Navtej Singh Johar must be distinguished from adjacent landmarks. Unlike NALSA v. Union of India (2014), which recognised transgender identity and a third gender, Johar concerned sexual orientation and the decriminalisation of conduct, not gender identity. Unlike Puttaswamy, which established the freestanding right to privacy, Johar applied that right to a specific penal provision. The judgment also differs from the marriage-equality question in Supriyo: decriminalisation removes a criminal sanction but does not confer affirmative civil entitlements such as marriage, adoption, or inheritance. The technique deployed—"reading down" rather than wholesale striking down—preserved the statute's application to non-consensual and exploitative acts, illustrating the Court's preference for severability over invalidation.

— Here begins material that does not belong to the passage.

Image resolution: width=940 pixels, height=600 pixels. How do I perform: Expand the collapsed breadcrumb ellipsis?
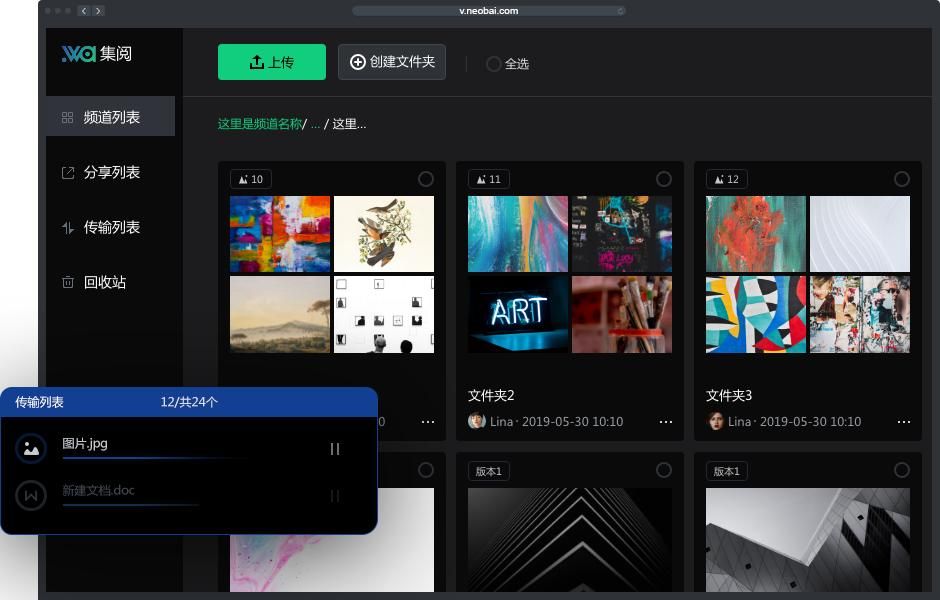[315, 124]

The case continues to generate debate over the limits of judicial review and the doctrine of constitutional morality, which the bench invoked to subordinate prevailing social or majoritarian morality to the values enshrined in the Constitution. Critics argue that constitutional morality is an elastic concept inviting judicial subjectivity; proponents counter that it disciplines majoritarian impulses against minority rights. A further unresolved tension is the gap between decriminalisation and substantive equality: the absence of anti-discrimination protections in employment, housing, and family law means the LGBT community remains without comprehensive statutory safeguards. The 2023 Supriyo verdict, while disappointing to petitioners, reaffirmed Johar's core holding and directed the executive to constitute a committee to examine the rights of same-sex couples.
For the working practitioner—whether a civil-services aspirant preparing GS Paper II, a desk officer tracking human-rights developments, or a policy researcher—Johar is indispensable as the definitive Indian articulation of how dignity, autonomy, and equality intersect with criminal law. It is examined for its overruling of Koushal, its reliance on Puttaswamy, the manifest-arbitrariness doctrine, and the reading-in of sexual orientation under Article 15. It exemplifies transformative constitutionalism, the idea that the Constitution is a living document directed at progressive social change. Practitioners should note both its reach and its limits: it decriminalises, it does not legislate equality, leaving open questions of civil status that remain on the policy agenda.
Example
In September 2018, the Supreme Court Constitution Bench led by Chief Justice Dipak Misra read down Section 377 IPC in Navtej Singh Johar v. Union of India, decriminalising consensual same-sex relations between adults across India.
Frequently asked questions
The Delhi High Court read down Section 377 in Naz Foundation (2009), but the Supreme Court reinstated it in Koushal (2013), citing a 'minuscule minority.' Johar (2018) expressly overruled Koushal and restored decriminalisation through a Constitution Bench, giving the principle binding authority.